Liquid Biopsies Flashcards
What is a liquid biopsy?
Sampling and analysis of non-solid biological tissue, primarily blood. It is a minimally invasive technology for detection of molecular biomarkers. Representative of the tissue/s from which it has spread.
How can we use a liquid biopsy to detect cell death?
As a result of cell turnover, from regular apoptosis or necrosis, there is cell material that is being continuously released into the bloodstream
These materials are cleared by specialised cells called phagocytes
However they remain in the bloodstream for a short period of time where we can detect it in the blood
What can we detect in blood?
In blood we can detect:
- Circulating endothelial cells- useful for early detection of heart attacks
- Cells that have detached from tumours- called circulating tumour cells (CTCs)
- Cell free nucleotides that are being released from cells dying from apoptosis and necrosis
(In certain conditions such after inflammation or a tumour the levels of those cell free nucleotides can increase as there is a higher rate of dying cells)
- We can also detect extracellular micro-vesicles (exosomes)
Exosomes are nano-sized vesicles that are made up of the lipid bilayer containing proteins, RNA and bioactive lipids
They are though to be messengers between cells
What are the types of liquid biopsy tubes?
EDTA, Citrate:
- Contain anticoagulant to prevent clotting
- (On-site centrifugation within 6hrs of collection to isolate plasma and avoid white cells apoptosis. If not possible, sample can be stored at 4ºC for a up to a week)
Cell-free DNA tubes:
- Contain a stabiliser to prevent release of gDNA from white blood and haemolysis of red blood cells
- (Samples can be stored for 6-14 days at 6ºC-37ºC)
What happens when you centrifuge blood?
After 15 mins centrifugation at 2,000 x g speed at 4ºC…
55% is plasma with water, proteins, nutrients and cfDNA, exosomes etc.
<1% Buffy coat WBC and CTCs
45% haematocrit of RBCs
What are circulating tumour cells?
- Cells that have detached from a tumour and travel through the bloodstream to other parts of the body- single cells or clusters.
- Marker for tumour growth and negative cancer prognosis and treatment response.
- Extremely rare: 1-10 per 1ml of blood.
- Found in a high background of normal cells! - sensitive and specific methods are needed to study them.
- So some researchers prefer to isolate the buffy layer
What are the ways we can isolate cells based on characteristics? (Give examples)

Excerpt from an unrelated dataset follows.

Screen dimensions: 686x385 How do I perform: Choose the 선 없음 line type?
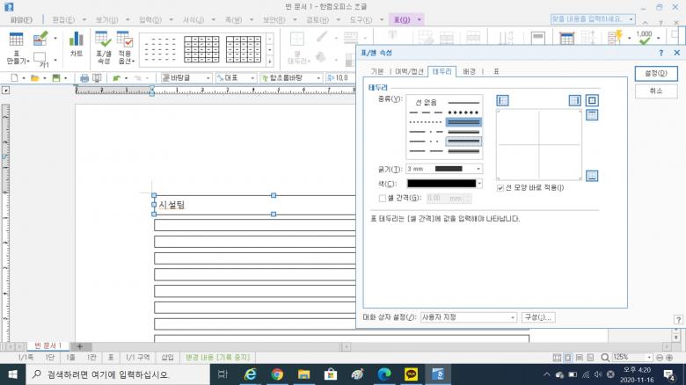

Biological properties and /or physical properties
Through identified/characterised based on transcripts
For example to isolate them we can use their biological properties such as isolation based on cell surface markers such as FOX and magnetic nanoparticles
So we can isolate CTCs because they are CD45 negative unlike leukocytes and positive or EpCAM and CK
Or we can use other their physical properties such as size and density
Then we identify markers specific e.g. for prostate cells after isolating the DNA from the CTC and amplifying it using PCR and run those samples on electrophoresis
Where is Circulating Tumour DNA (ctDNA) found?
Present in different fluids: plasma, serum, urine and others.
Low concentration (1-50ng DNA/mL plasma).
Amount highly variable for person to person and depending on health status in the same person (increase in cancer, trauma, etc.).
There is a presence of permanent genomic DNA background in plasma as part of the normal cell turnover process.
How can we measure ctDNA?
In this case we do not need to carry out the first fragmentation step as part of the next gen seq. process
- Highly fragmented but with specific size range (<500bp)
- Provides information of current genetic make-up (including irregularities/mutations) with 80-95% specificity and 60-85% sensitivity.
How do you isolate ctDNA?
Transfer supernatant to a clean polypropylene tube and freeze it if needed
We can store it forever theoretically
Isolation of DNA using magnetic bead, cellulose-based or silica-based systems and store it forever
What type of information can ctDNA provide?
Next Generation Sequencing (NGS), Digital Droplet PCR (ddPCR), array CGH:
- Amplifications and deletions, Translocations, Point mutations, Chromosomes abnormalities, epigenetic status (methylation)
Real Time Quantitative Polymerase Chain reaction (qPCR):
- nctDNA presence quantification
What are the advantages and disadvantages of liquid biopsies?
Advantages:
- Lower invasiveness
- Higher patient compliance
- Higher cost/effectiveness
- Allow repeated access and multiple sampling
- No special training required for extraction
Disadvantages:
- Low amount of material e.g. low CTC levels and ctDNA
- When it comes to early diagnosis it is less likely to detect a cancer at an early non-metastatic stage
- Data interpretation in regards to isolating the cells of interest from the rest
Why would you use liquid biopsies for cancer detection?
Cancer is a heterogeneous disease.
Molecular properties within a tumour differ and also between metastatic sites.
Primary tumour information may not reflect the current disease condition.
No need to identify the tumour site before taking a biopsy and allow repeating sampling.
Allow analysis of tissues difficult to access such as lungs and prostate.